The SELECT-2 Phase 2b trial is being conducted in the United States and Europe in 116 treatment-naïve, genotype-1, chronic hepatitis C patients. Patients were randomized into one of four dosing cohorts, the 320, 480 or 640 µg dose of Locteron (administered once every two weeks) or a control arm consisting of PEG-Intron® (1.5 µg/kg, administered every week), with all patients receiving weight-based ribavirin. Patients will be treated for 48 weeks and will be followed for an additional 24 weeks to determine the sustained virologic response (SVR) rate.

The 480 STUDY Phase 2b trial is being conducted in Europe and Israel and will include at least 72 treatment-naïve hepatitis C patients with the genotype-1 variant of the virus. The trial is designed to provide additional data to support the expected Locteron tolerability advantage versus PEG-Intron and to provide clinical experience with the same Locteron configuration that is planned for use in Phase 3 trials.

Locteron is an investigational therapeutic candidate and has not been approved for sale by the United States Food and Drug Administration or by any international regulatory agency.

Locteron Overview

Locteron is a controlled-release interferon alpha designed to improve patient care in the treatment of hepatitis C through a more favorable side-effect profile and dosing convenience compared to existing pegylated interferon products. In contrast to Locteron's controlled-release mechanism, the currently approved products, Pegasys® and PEG-Intron, and the investigational product Albuferon®, are immediate-release products that lack a controlled-release mechanism. Interferon alpha serves as the foundation of current combination therapy for hepatitis C patients, and all major hepatitis C drug candidates currently in clinical trials are being studied in combination with interferon alpha. It is estimated that worldwide sales of interferon products for the treatment of hepatitis C will approach $6 billion by 2016.

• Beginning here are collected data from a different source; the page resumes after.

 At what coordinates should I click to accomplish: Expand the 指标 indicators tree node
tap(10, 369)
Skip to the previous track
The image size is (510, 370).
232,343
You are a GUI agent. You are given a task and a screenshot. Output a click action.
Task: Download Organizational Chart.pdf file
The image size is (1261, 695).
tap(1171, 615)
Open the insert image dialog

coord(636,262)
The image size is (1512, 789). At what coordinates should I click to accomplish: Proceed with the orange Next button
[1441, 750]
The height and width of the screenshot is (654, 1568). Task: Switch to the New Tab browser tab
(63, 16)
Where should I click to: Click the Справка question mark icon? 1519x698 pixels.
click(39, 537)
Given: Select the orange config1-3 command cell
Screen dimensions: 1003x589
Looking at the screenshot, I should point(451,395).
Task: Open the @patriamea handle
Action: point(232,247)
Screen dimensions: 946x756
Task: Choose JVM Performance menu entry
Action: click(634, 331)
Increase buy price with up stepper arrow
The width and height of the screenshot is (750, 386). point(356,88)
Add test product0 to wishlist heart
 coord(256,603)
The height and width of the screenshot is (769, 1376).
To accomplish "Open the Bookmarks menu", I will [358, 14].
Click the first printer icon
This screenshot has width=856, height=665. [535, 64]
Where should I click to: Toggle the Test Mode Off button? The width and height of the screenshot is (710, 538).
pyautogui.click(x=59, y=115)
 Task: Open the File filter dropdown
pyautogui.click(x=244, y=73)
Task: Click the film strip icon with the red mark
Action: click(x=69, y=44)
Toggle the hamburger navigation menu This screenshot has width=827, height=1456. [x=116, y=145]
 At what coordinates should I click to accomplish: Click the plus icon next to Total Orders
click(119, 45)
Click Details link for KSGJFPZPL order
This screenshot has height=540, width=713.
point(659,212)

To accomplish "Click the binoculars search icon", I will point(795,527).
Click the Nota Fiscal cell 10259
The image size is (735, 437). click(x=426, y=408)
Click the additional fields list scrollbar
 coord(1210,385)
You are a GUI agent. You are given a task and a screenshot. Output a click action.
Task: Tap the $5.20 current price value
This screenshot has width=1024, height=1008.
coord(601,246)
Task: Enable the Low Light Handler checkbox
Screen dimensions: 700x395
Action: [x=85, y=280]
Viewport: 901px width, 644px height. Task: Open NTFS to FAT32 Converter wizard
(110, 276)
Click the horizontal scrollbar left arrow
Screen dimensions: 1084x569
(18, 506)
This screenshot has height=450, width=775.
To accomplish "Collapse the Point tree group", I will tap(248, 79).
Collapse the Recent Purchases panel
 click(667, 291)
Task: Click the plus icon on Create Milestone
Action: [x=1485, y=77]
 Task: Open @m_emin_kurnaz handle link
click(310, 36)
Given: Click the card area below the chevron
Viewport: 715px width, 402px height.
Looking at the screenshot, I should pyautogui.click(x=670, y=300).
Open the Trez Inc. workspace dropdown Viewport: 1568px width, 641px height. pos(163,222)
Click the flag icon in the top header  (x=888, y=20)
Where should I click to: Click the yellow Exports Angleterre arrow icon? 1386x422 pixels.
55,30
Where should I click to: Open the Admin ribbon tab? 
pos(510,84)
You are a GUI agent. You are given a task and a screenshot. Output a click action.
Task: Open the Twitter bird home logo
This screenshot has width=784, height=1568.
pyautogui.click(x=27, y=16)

Locteron incorporates an advanced controlled-release drug delivery technology that allows dosing once every two weeks, more convenient than Pegasys and PEG-Intron, each of which require dosing every week. More importantly, Locteron's controlled-release mechanism results in the gradual release of interferon alpha 2b to patients over the duration of two weeks and avoids the early peak plasma levels of the active interferon that characterize the pegylated interferons and Albuferon. This controlled-release mechanism is designed to reduce the frequency, duration and severity of flu-like symptoms commonly experienced by patients treated with pegylated interferons and with Albuferon.

About Biolex Therapeutics

Biolex is a biopharmaceutical company that uses its patented LEX System(SM) to develop follow-on biologics, hard-to-make therapeutic proteins and to optimize monoclonal antibodies. The LEX System is a novel technology that genetically transforms the aquatic plant Lemna to enable the production of biologic product candidates. The company's product candidates are designed to provide superior efficacy/tolerability profiles and to address large, proven pharmaceutical markets. Biolex's lead product candidate, Locteron®, is in Phase 2b clinical testing for the treatment of chronic hepatitis C. Biolex has also developed two other product candidates that capitalize on the benefits of the LEX System: BLX-155, a direct-acting thrombolytic designed to dissolve blood clots in patients; and BLX-301, a humanized anti-CD20 antibody glyco-optimized for the treatment of non-Hodgkin's B-cell lymphoma and other diseases.